I don’t get the musical joke of the first of these pieces, as I was born in a different time, to non-musical parents, but these pieces are sometimes difficult, impressionistic pieces not meant for a child to play. (Listen to them; only prodigies are playing these at young ages.) Perhaps it’s the association with children, but I find them less compelling than the Images, even though they are still interesting and full of the stuff that makes Debussy so great (rapid changes in tempo and volume, surprising new melodies, etc)

4. Edward Elgar: Symphony No. 1 in A major, Op. 55 (7/10)

The first symphony is the kind of thing I can like if I turn my brain off, as it’s full of pleasing musical passages of the kind found in so much High Romantic music. I really like this stuff in general, as there’s something about lush orchestration played with feeling that really appeals to me.

It is also unique, apparently, as it’s the only symphony in A Flat which is still performed. (I don’t know how true that actually is.)

But this is an inherently conservative work that pales in comparison to what Mahler or even the Scandinavians were doing at the same time.

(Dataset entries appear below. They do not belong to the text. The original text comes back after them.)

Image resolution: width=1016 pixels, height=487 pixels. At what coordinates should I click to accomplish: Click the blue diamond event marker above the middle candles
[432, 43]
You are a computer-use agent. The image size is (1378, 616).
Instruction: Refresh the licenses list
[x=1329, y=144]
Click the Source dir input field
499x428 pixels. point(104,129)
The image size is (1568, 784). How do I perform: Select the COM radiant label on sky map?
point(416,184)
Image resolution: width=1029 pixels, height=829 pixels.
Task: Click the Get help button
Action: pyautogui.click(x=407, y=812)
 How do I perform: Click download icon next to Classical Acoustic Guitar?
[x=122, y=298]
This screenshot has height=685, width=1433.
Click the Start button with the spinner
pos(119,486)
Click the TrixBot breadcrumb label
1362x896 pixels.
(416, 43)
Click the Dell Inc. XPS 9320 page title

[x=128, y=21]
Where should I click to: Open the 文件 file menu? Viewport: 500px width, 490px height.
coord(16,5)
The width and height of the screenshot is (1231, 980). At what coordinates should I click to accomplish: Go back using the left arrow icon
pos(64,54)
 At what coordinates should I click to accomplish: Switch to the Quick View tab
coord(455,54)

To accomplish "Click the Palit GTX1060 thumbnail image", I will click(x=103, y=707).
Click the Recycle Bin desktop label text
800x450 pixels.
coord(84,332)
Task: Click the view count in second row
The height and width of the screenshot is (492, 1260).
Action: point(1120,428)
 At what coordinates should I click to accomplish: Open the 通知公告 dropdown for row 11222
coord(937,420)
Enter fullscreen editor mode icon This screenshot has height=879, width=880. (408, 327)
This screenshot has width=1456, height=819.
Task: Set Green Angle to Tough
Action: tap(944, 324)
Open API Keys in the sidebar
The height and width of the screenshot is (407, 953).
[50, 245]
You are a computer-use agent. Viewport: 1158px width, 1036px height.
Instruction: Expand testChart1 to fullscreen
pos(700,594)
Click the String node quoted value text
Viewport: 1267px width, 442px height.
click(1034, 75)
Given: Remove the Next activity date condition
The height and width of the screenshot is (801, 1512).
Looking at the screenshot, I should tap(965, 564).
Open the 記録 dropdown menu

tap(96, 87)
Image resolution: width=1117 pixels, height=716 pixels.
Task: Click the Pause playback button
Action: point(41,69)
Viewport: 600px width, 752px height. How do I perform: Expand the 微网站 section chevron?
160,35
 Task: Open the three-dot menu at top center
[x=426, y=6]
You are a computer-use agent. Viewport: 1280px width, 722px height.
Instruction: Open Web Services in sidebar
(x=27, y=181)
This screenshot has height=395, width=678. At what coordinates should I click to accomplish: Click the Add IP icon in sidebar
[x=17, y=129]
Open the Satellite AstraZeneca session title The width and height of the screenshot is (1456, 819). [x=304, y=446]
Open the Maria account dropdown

5. Erik Satie: 12 Petits Chorals (7/10)

These are the briefest of pieces, titled inexplicably like so much of his music, that basically lay out their theme and then end. This is his process taken to new extremes.

6. Gustav Holst: “Hymns from the Rig Veda” (7/10)

The “Vedic Hymns” are a little disappointing, I must say. I sort of anticipated heavily Indian-influenced Romantic music. But rather, it’s kind of vaguely impressionist lieder settings of Sanskrit hymns, which are apparently fundamental to Hinduism. It would be far more awesome if Holst had taken inspiration from the Indian music, not just the lyrics.

It’s fine music, it’s just not anything that I’m going to get really excited about.

7. Frederick Delius: “In a Summer Garden” (7/10)

This fantasy is very typical of Delius. It’s got may be a little more energy than some of his more idyllic tone poems, but it is almost insufferably pleasant. That’s not to say it’s bad, it’s just not my thing and it doesn’t help that I have listened to it part way through a comp which is just an onslaught of this stuff.

8. Erik Satie: Aperçus désagréables (7/10)

The rare Satie piece for two pianists. I like it; it sounds very difficult because of the two (four) parts. There’s a fugue!